Evidence of survival benefit was often ambiguous in randomized trials of cancer treatments

Abstract

ObjectivesThe objective of the study is to estimate the proportion of statistically significant survival improvements reported in randomized trials of cancer treatments that are also compatible with a clinically negligible benefit. Study Design and SettingThis is a cross-sectional study of reports of randomized clinical trials of cancer treatments that reported a statistically significant increase in overall survival, published in leading journals between 2009 and 2019. The main outcome variable was the hazard ratio (HR) for overall survival and its upper 95% confidence limit. An HR of 0.95 implies an absolute survival gain ≤1.9%, and an HR of 0.90 implies an absolute survival gain ≤3.8%; we reasoned that such survival gains can be considered clinically negligible, given the potential toxicity of oncologic treatments.

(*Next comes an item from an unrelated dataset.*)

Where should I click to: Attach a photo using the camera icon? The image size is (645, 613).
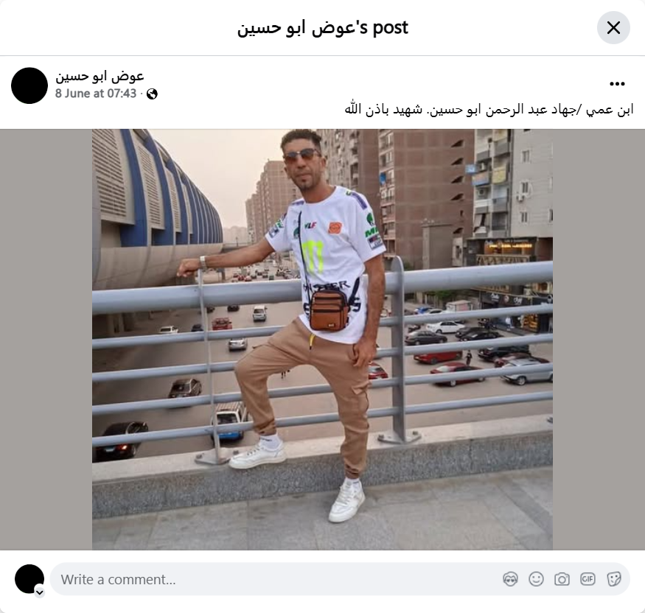562,579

ResultsAmong 234 trial results, the mean point estimate of the HR was 0.664, and all HRs were below 0.90. The mean upper 95% confidence limit for the HR was 0.897, but 37.6% of the values were ≥0.95, and 59.0% were ≥0.90. These proportions were lower when overall survival was the primary outcome of the trial (29.9% ≥ 0.95 and 51.3% ≥ 0.90). ConclusionsConsidering only point estimates of HRs, all trials reported clinically meaningful improvements in overall survival. However, the upper confidence limits of a large proportion of HRs were also compatible with clinically negligible survival gains. Acknowledging the uncertainty regarding treatment benefits presents a challenge for the reporting of trial results and for clinical decision-making.